The man who entered the sitting room ten minutes later was in his mid-fifties, with medium-brown hair and silver tushes at each temple, self-possessed and elegant. The furniture and décor of his room also spelled elegance and a substantial income.
He gazed at his unexpected visitor without curiosity, assessing at a glance the inexpensive trousers and jacket of a working-class man.
‘And what can I do for you?’ he inquired calmly.
The visitor was plainly embarrassed and ill at ease among the opulent surroundings of the sitting room.
‘Well, Herr Doktor, I was hoping you might be able to help me.’
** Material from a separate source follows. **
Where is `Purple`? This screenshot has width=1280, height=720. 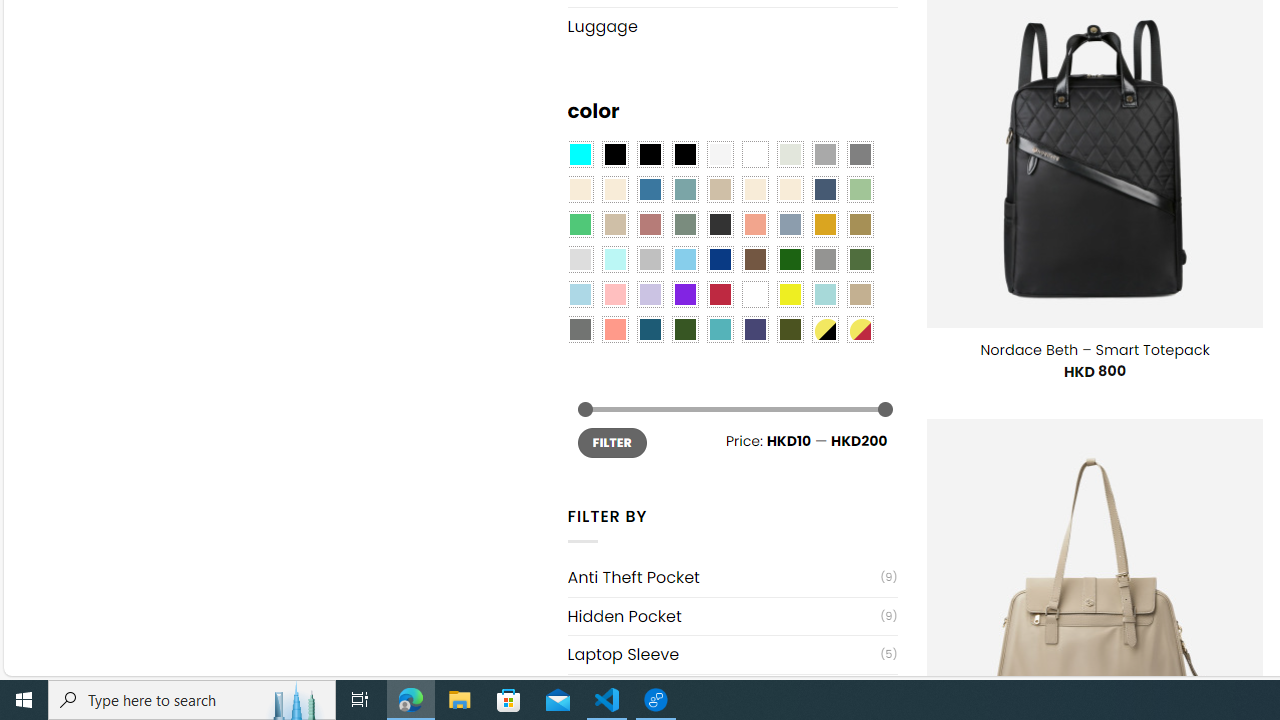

‘Come now,’ said the Odessa man, ‘I’m sure you know my working chambers are not far from here. Perhaps you should go there and ask my secretary for an appointment.’
‘Well, it’s not actually professional help I need,’ said Miller. He had dropped into the vernacular of the Hamburg and Bremen area, the language of working people. He was obviously embarrassed. At a loss for words he produced a letter from his inside pocket and held it out.
‘I brought a letter of introduction from the man who suggested I come to you, sir.’
The Odessa man took the letter without a word, slit it open and cast his eyes quickly down it. He stiffened slightly and gazed narrowly across the sheet of paper at Miller.
‘I see, Herr Kolb. Perhaps you had better sit down.’
He gestured Miller to an upright chair, while he himself took an easy armchair. He spent several minutes looking speculatively at his guest, a frown on his face. Suddenly he snapped, ‘What did you say your name was?’